The Serenity Prayer

This prayer, often repeated, is an originally untitled prayer by theologian Reinhold Niebuhr. It makes great sense to me, and whether you believe in God or not, I think it's a smart idea.

God, grant me the serenity
To accept the things I cannot change;
The courage to change the things I can;
And the wisdom to know the difference















Followers

Friday, September 10, 2010

Let Your Words Edify Others (Pt 1)

You Never Know Until You Try.

Praise God, I’m back! I haven’t posted because I’ve been fighting a battle with unemployment and its fallout. That’s bad enough, but there have been a few non-employment crises the last few months that have left me reeling. If I’d written before now, I may have subjected readers to more of what we’re all hearing from every corner, given the economy: anxiety, frustration, etcetera.

I’ve written stories and poetry since I learned how to write in school, and I’ve kept a journal since I was 13. I took half a dozen fiction and memoir writing classes in college, and I’ve had numerous people tell me that my writing has touched them. My heart’s desire is to use this ability God’s blessed me with to encourage and inspire others, so you can understand why I’ve been freaked out that I’ve felt unable to do more than rant. My journal entries haven’t been pretty, and since I want to encourage others, I didn’t want to write “doom and gloom” blog entries.

Then again, maybe it would’ve helped someone to read that I’ve been feeling freaked out—maybe some other middle-aged man or woman has felt adrift in a gale in a row boat and would’ve felt better reading me whine a little about my situation. As my friend “K” says, “Would you like a little cheese with that whine?” I don’t think it would’ve been helpful to anyone other than me, though; common sense has told me that I haven’t been the only one feeling like I’d have to jump like "The Shaq" to reach bottom. During this time, I’ve tried to read, listen to, and watch uplifting things, not things that illustrate how far down the tubes so many people are. I’m overjoyed when I learn some common working person has won the lottery or something. I think to myself, at least someone is getting somewhere. I don’t want to hear of someone’s misfortune—it brings me down. I know; we can respond by thinking how blessed we are compared to someone else, but it’s also way too easy to think, what if that happens to me, too? The way I see it, I’m better off minimizing my exposure to anything Satan might use against me.

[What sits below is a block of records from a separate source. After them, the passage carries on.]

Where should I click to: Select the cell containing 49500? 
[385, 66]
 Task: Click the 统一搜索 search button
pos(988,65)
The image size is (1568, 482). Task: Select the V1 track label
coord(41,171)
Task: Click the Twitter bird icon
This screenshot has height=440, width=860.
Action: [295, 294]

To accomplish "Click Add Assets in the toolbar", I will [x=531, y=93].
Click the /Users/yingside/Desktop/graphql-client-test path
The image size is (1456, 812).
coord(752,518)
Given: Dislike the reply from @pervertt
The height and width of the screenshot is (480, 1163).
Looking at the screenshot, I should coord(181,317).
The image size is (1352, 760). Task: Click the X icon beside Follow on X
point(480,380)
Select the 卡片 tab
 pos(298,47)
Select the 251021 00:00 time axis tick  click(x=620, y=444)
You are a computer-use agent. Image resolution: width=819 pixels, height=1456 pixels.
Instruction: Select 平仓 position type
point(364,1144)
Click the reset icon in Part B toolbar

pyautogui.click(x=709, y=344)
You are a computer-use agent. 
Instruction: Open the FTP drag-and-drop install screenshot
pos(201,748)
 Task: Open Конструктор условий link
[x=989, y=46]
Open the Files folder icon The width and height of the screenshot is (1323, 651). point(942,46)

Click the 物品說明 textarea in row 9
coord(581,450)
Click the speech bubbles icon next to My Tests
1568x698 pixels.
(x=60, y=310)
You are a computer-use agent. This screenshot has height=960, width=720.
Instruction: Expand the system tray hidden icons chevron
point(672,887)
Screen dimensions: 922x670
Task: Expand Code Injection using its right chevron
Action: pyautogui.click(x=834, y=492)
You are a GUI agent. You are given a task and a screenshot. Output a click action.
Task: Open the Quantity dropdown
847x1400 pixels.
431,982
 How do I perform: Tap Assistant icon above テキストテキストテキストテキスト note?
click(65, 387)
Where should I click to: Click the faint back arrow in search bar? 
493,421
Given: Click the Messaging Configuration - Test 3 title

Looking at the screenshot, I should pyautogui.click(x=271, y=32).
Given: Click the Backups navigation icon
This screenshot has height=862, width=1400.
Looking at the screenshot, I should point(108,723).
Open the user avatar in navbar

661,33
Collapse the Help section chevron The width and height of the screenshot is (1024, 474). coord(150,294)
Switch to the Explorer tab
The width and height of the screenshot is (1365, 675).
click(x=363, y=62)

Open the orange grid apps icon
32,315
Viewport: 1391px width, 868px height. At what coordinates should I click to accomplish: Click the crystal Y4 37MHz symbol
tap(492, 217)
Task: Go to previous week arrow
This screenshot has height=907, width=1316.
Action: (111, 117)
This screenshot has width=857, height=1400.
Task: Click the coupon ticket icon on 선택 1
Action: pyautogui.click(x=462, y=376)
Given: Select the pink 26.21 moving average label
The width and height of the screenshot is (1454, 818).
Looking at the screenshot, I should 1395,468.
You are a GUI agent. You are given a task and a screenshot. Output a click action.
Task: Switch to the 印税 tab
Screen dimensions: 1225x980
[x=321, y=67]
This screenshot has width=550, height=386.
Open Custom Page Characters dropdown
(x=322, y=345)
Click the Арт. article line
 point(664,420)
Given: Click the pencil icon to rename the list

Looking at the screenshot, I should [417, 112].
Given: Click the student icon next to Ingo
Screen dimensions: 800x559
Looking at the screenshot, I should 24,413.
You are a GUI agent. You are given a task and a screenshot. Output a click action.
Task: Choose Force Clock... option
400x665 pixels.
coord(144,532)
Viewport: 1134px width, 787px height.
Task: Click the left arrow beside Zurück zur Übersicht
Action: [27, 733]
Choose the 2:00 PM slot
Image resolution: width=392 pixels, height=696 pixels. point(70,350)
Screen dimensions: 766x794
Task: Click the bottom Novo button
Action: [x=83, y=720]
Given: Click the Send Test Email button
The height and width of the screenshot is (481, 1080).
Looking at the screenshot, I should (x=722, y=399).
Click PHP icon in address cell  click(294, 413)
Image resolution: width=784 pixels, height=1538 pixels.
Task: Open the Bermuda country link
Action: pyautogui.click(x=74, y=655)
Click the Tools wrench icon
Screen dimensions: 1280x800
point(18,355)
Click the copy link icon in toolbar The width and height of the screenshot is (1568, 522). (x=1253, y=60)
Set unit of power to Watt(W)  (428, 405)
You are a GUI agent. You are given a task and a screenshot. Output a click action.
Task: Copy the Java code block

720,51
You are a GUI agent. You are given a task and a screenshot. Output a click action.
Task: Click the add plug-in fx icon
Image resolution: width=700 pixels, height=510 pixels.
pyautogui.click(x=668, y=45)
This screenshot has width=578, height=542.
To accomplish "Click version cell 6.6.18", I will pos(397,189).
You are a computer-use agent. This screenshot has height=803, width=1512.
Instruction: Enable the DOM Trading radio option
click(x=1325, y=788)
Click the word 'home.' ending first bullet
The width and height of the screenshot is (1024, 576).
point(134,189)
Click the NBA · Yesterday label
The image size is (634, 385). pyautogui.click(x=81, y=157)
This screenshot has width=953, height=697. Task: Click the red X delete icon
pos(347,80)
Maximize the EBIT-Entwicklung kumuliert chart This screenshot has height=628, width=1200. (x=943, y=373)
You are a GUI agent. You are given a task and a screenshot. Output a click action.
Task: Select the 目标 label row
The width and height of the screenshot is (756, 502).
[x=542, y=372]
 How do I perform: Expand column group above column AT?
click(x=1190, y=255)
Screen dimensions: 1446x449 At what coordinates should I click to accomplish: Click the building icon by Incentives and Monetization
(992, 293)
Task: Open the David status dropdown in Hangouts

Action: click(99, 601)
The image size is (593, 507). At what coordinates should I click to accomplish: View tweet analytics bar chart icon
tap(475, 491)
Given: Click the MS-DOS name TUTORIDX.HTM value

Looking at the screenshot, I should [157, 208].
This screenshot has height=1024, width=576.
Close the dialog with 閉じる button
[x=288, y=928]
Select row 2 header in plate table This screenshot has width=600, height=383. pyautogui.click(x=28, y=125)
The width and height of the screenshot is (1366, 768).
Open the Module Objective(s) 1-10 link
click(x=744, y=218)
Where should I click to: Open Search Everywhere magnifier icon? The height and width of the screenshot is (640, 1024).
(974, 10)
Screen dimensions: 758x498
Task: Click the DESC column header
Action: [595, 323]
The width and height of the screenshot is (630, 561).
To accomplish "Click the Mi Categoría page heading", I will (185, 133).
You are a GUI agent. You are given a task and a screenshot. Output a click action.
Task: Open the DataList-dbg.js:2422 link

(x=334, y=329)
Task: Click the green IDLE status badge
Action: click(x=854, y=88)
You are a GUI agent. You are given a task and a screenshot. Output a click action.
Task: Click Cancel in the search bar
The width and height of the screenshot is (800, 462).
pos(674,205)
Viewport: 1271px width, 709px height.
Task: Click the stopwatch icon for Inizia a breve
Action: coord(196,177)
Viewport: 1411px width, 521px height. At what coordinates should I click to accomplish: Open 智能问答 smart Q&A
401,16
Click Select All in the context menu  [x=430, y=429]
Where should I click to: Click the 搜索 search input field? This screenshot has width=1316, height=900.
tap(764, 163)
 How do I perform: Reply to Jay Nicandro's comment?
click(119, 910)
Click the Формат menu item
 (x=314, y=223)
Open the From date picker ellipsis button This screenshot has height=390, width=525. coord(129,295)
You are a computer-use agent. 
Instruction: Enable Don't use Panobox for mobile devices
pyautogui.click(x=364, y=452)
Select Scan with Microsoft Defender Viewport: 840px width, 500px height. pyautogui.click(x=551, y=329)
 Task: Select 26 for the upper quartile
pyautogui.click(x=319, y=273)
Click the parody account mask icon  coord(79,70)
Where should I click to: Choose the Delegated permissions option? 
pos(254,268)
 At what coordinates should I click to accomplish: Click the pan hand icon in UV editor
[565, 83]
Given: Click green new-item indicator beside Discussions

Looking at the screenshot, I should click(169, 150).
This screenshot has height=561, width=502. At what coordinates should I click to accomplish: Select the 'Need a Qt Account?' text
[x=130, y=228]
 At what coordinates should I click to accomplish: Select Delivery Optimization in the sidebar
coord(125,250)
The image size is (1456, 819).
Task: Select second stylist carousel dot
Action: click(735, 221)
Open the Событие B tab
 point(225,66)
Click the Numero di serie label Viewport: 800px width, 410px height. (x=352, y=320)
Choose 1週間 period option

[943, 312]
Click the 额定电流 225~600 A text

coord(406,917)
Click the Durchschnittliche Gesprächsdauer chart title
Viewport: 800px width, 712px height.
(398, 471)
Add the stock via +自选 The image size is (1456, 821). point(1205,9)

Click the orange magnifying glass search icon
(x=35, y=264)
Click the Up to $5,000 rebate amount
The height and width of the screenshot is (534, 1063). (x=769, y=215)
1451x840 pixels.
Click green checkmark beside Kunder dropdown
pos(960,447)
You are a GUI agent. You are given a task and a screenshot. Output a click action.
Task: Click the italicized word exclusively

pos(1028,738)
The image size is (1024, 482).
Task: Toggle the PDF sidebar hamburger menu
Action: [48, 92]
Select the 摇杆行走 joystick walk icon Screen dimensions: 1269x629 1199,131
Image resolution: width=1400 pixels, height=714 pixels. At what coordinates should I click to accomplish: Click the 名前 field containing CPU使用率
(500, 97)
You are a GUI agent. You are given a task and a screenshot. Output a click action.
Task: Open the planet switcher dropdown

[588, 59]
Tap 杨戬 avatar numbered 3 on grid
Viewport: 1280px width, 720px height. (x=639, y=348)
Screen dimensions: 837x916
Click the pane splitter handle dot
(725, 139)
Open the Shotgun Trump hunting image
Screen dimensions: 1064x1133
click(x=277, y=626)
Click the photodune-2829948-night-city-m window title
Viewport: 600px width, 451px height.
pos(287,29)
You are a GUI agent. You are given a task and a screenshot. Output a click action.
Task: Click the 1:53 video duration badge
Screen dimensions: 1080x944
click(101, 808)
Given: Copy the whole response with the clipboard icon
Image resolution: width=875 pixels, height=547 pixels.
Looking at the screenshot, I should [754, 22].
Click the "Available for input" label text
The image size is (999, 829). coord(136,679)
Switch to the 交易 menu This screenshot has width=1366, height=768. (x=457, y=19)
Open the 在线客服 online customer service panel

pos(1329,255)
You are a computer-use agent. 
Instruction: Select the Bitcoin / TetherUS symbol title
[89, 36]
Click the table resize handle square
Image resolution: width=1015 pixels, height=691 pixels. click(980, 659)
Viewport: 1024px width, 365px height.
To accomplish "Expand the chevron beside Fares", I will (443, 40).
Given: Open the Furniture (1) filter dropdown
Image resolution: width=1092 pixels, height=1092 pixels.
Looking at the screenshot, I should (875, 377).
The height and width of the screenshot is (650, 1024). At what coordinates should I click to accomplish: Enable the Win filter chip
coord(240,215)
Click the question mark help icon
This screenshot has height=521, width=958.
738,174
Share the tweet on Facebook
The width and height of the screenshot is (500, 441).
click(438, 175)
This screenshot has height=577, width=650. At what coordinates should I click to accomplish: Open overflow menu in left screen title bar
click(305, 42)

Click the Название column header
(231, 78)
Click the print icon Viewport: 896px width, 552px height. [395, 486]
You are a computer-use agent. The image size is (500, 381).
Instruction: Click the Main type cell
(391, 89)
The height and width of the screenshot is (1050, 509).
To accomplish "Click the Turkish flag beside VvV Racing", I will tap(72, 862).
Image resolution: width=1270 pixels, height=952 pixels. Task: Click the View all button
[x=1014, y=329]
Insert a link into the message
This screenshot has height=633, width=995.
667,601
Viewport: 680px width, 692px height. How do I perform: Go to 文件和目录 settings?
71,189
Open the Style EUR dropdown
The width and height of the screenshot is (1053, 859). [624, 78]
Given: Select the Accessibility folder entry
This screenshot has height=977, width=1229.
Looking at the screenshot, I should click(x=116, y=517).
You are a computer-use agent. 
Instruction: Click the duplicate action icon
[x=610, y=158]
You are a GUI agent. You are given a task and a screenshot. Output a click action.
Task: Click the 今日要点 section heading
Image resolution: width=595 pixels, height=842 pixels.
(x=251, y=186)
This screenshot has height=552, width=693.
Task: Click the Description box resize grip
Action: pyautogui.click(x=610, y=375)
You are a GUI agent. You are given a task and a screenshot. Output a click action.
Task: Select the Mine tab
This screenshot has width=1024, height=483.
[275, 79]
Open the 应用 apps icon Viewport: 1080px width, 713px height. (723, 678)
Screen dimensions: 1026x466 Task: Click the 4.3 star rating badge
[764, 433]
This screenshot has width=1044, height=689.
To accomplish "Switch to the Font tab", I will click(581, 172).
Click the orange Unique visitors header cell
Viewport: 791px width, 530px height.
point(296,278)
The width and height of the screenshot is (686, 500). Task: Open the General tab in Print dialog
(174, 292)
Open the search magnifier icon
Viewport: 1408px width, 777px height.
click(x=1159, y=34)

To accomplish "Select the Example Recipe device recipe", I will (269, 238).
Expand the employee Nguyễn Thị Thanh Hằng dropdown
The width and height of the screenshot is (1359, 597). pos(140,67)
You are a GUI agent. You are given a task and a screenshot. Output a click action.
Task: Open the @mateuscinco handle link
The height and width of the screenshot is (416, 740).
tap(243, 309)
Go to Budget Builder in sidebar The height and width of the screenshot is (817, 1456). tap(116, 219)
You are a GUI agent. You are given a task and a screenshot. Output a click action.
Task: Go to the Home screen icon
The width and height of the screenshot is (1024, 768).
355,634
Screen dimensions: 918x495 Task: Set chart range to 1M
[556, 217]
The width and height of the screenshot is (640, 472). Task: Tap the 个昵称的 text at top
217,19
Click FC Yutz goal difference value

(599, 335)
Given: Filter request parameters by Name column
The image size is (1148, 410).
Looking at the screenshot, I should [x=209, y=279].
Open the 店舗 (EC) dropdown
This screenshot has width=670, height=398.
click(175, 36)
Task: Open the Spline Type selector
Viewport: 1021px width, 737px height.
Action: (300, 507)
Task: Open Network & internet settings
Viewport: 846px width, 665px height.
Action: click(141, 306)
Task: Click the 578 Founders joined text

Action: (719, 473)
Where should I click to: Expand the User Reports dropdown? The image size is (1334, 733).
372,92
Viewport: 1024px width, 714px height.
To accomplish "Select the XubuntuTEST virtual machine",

During these months, my prayers have sometimes been like “Psalms, Part Two” as I, like David, have asked (am still asking), “How long, Lord?” I’ve felt about as impotent as an 80-year-old man before the invention of the “Little Blue Pill.” I’ve begged God to show me what I did that I shouldn’t have done; what I didn’t do that I should’ve done; what I said that I shouldn’t have said; what I didn’t say that I should’ve said. One friend asserted the other day that I haven’t done anything wrong; maybe, like Job, my particular situation is just one of those times of testing. Maybe that’s what’s going on with lots of people during this economic crisis. I’m glad my friends have encouraged me and stood in prayer for me when I couldn’t stand myself. (Yes, I mean that both ways it can be taken.)

Then, completely out of left field, 2 nights ago, I caught a celebrity profile show that struck a nerve. I watched some of it, and my response was a natural one—I immediately picked up paper and pen and wrote the first draft of what will be a series of blogs. No sweating blood; no “what am I going to write” feeling. It just flowed. I spent yesterday talking with those dear ones who have stood for, and with, me during this whole thing and related, tears of gratitude and relief running down my face, how something had finally “given.”

Nothing has changed financially, but I’ve got a measure of peace that I’ve literally begged God for. What took so long? One friend suggested it may be like the story in chapter 10 of The Book of Daniel where Michael came in as reinforcement in the war with the prince of the kingdom of Persia. In 1st Thessalonians Satan hindered Paul from visiting Thessalonica. The Bible is full of examples, besides the obvious one of the Israelites' 40 years in the wilderness, of breakthroughs that took a long time. Whatever the hindrance, I’m immensely glad it has been broken. I’m curious how many angels have been involved in this latest spiritual skirmish. I still wish my situation would change for the better, but I’ve got a feeling of peace, which I haven’t had in a long time. Thank You, Jesus!